[Records]
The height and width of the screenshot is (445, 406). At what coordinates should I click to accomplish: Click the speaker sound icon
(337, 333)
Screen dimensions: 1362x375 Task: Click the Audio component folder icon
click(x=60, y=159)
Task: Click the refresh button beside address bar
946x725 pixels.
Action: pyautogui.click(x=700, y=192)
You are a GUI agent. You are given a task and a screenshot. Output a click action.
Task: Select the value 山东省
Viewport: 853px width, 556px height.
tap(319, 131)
...
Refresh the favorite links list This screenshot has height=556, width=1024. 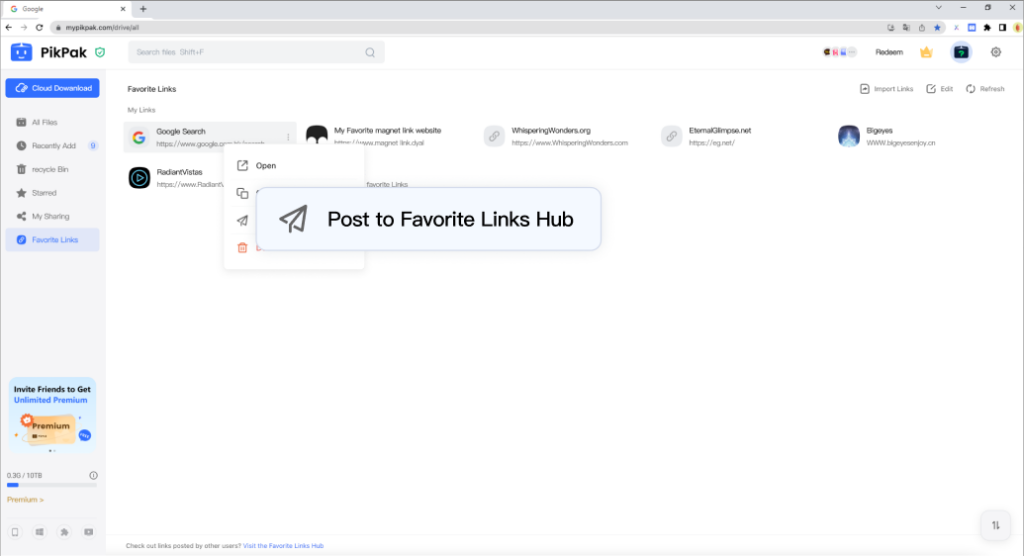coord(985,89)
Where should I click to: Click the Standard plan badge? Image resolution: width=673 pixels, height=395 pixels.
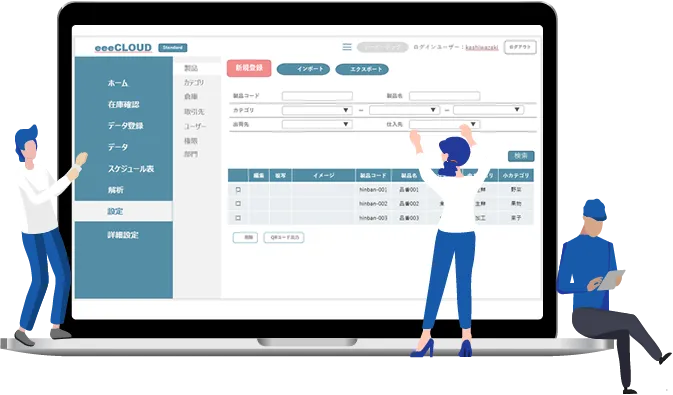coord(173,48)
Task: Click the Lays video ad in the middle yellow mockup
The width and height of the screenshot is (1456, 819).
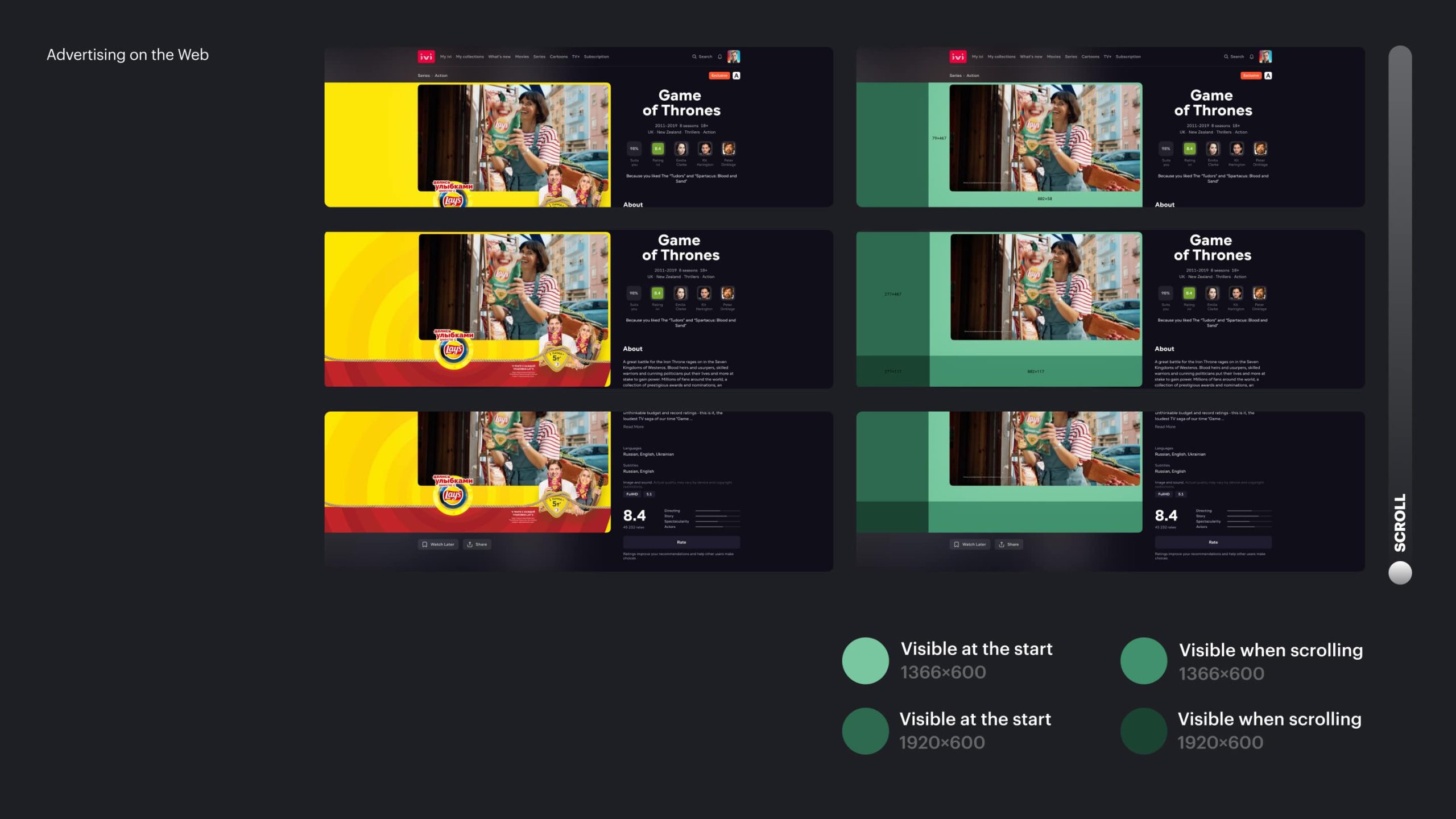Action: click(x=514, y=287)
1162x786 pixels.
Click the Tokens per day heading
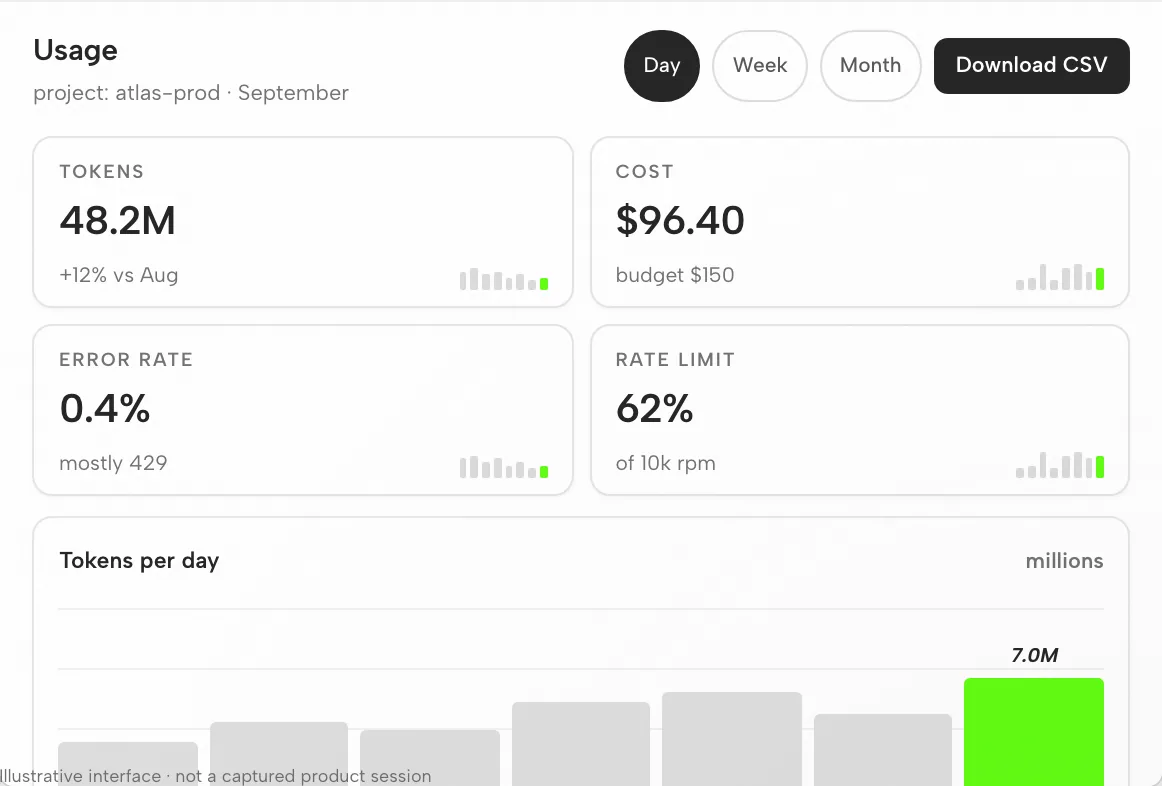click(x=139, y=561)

## Given problem:
Print the items exactly as they appear, from the line with "The height and" to the line with "tap(319, 131)", including both of those lines.

## Response:
The height and width of the screenshot is (445, 406). At what coordinates should I click to accomplish: Click the speaker sound icon
(337, 333)
Screen dimensions: 1362x375 Task: Click the Audio component folder icon
click(x=60, y=159)
Task: Click the refresh button beside address bar
946x725 pixels.
Action: pyautogui.click(x=700, y=192)
You are a GUI agent. You are given a task and a screenshot. Output a click action.
Task: Select the value 山东省
Viewport: 853px width, 556px height.
tap(319, 131)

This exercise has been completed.